Your reply should hold only the lines from the records below where "each" occurs.

INPUT DATA Start Marker

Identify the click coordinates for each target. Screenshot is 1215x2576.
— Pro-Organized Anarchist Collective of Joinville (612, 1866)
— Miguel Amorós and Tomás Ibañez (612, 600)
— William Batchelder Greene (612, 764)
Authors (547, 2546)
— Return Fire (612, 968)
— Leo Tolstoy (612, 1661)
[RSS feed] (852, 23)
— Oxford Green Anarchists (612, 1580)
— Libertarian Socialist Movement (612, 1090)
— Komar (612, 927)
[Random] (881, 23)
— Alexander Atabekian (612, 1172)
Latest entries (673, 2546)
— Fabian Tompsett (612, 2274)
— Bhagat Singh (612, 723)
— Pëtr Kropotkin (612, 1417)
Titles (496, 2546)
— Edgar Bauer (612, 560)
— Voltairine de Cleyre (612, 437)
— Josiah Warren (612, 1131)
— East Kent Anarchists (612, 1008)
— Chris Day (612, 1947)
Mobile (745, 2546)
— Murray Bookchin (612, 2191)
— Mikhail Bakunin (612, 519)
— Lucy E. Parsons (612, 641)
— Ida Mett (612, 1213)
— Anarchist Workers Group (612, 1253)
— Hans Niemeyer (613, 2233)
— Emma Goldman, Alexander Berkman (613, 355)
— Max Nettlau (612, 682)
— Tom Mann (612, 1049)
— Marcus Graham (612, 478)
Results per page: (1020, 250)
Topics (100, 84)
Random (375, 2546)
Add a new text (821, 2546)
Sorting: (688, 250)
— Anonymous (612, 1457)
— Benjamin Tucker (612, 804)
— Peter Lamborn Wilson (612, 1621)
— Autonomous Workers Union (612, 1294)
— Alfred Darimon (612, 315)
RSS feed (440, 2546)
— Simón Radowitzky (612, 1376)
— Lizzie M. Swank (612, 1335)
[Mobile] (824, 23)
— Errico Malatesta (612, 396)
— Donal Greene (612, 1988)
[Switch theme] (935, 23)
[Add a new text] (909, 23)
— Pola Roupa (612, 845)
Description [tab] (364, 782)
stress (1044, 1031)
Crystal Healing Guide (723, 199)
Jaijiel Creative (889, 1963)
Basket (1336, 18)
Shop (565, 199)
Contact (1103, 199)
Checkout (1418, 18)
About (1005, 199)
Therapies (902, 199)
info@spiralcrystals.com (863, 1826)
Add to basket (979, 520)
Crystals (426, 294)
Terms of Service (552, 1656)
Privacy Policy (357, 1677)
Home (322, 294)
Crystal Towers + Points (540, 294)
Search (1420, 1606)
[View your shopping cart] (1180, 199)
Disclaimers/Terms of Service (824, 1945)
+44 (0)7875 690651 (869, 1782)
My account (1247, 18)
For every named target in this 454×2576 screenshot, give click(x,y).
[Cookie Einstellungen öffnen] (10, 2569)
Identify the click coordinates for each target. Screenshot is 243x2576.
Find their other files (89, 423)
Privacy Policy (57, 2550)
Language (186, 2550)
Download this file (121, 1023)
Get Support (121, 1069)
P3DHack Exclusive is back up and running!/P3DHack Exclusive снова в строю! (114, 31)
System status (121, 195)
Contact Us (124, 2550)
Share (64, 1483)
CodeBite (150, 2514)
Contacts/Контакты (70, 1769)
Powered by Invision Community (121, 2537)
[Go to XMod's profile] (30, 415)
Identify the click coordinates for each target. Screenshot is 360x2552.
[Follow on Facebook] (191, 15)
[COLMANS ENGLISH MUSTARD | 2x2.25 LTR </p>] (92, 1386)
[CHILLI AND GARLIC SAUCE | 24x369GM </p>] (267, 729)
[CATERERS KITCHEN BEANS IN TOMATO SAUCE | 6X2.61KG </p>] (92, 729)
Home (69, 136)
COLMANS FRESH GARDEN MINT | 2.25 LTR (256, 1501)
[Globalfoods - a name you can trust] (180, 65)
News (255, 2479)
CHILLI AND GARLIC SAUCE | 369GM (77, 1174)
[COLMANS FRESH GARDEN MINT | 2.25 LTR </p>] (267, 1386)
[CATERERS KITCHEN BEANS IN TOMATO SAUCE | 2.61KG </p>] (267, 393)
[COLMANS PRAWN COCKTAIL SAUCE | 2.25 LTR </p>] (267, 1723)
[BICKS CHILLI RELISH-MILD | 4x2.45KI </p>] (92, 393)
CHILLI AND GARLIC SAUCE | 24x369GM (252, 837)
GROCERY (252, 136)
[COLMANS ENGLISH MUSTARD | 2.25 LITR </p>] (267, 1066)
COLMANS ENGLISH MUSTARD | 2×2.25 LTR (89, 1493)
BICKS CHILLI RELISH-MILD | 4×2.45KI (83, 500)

INPUT DATA End Marker

> _RESPONSE TO THIS EXERCISE_
Identify the click coordinates for each target. Screenshot is 1215x2576.
Identify the click coordinates for each target. Screenshot is 243x2576.
Identify the click coordinates for each target. Screenshot is 360x2552.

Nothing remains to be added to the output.